They've had a rapprochement in the past year, and Larry goes out
of his way to give his father credit for taking care of him in
this fashion. However, he also stands by a statement he made
earlier in his college career: that the most influential male
role model he had while growing up was Cliff Huxtable.
After a redshirt freshman season in which he saw spot duty, Larry
began to take on a starring role at Washington. He was named
second-team All-Pac 10 as a sophomore and in 2000 had the
breakout season Hart had been predicting for him. Of all the big
plays he made, none was larger than a tackle on Oregon State's
penultimate play from scrimmage against the Huskies, with
Washington up by three points. "Larry's the best defensive tackle
I went up against all season," says Beavers center Chris Gibson.
"He'll hit you in the mouth"--how proud Hart would be to hear
that!--"then make the play."
That's exactly what Tripplett did on this critical snap,
breaching the line of scrimmage and tackling running back Ken
Simonton for a three-yard loss, forcing Oregon State to attempt
a game-tying 46-yard field goal, which barely missed. As things
turned out, if the Beavers had won, they would have taken the
Pac-10 title outright. Instead they finished in a three-way tie
with Oregon and the Huskies, who beat Purdue 34-24 in the Rose
Bowl.
In the weeks following the Rose Bowl, Tripplett toyed with
entering the NFL draft. Instead he dusted off his video camera.

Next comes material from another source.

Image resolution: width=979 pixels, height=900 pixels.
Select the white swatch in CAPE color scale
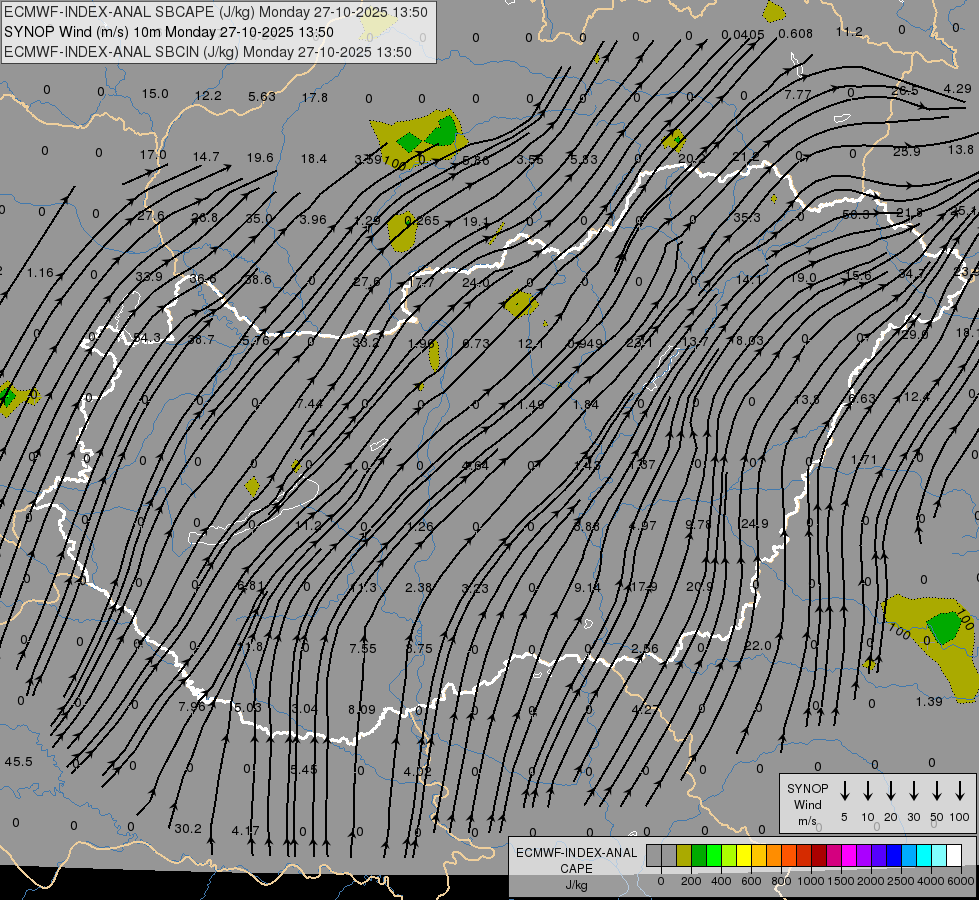[x=954, y=856]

"I want to enjoy my senior year here," he says. "I want to feel
like I completed this process." The NFL agrees with his decision.
"He would've been in the mix if he'd come out," says the
Seahawks' McCloughan, "but it almost always helps a kid to play
an extra year of college ball."
It should definitely help Tripplett. The teddy bear who didn't
lift weights seriously until he arrived at Washington increased
his squat over the summer to a school-record 750 pounds. "The
most I ever did was 735," says Emtman. "Thing is, Larry's not a
powerlifter. He's a great athlete who happens to powerlift.
There isn't a lineman at this level who can block him, if he
puts his mind to it."
Emtman spent time with Tripplett over the summer. They worked on
a semiobscure aspect of defensive line play: how to keep an
offensive lineman's hands off you. That explains why Tripplett
found himself sitting bolt upright in bed in the middle of the
night during two-a-days, chopping at the hands of imaginary
linemen. This happened several times. "Can you believe it?" he
said at the time. "I'm dreaming about football practice."
Is Coach Hart in your dreams? "His voice," says Tripplett,
looking into the distance. "Always his voice."
COLOR PHOTO: PHOTOGRAPH BY ROBERT BECK Relentless Though Michigan double-teamed him, Tripplett kept the pressure on during a 23-18 victory last Saturday.
COLOR PHOTO: RICH FRISHMAN
"Someone else could mess up a drill and Coach Hart would let it
go. When I messed up, he'd yell."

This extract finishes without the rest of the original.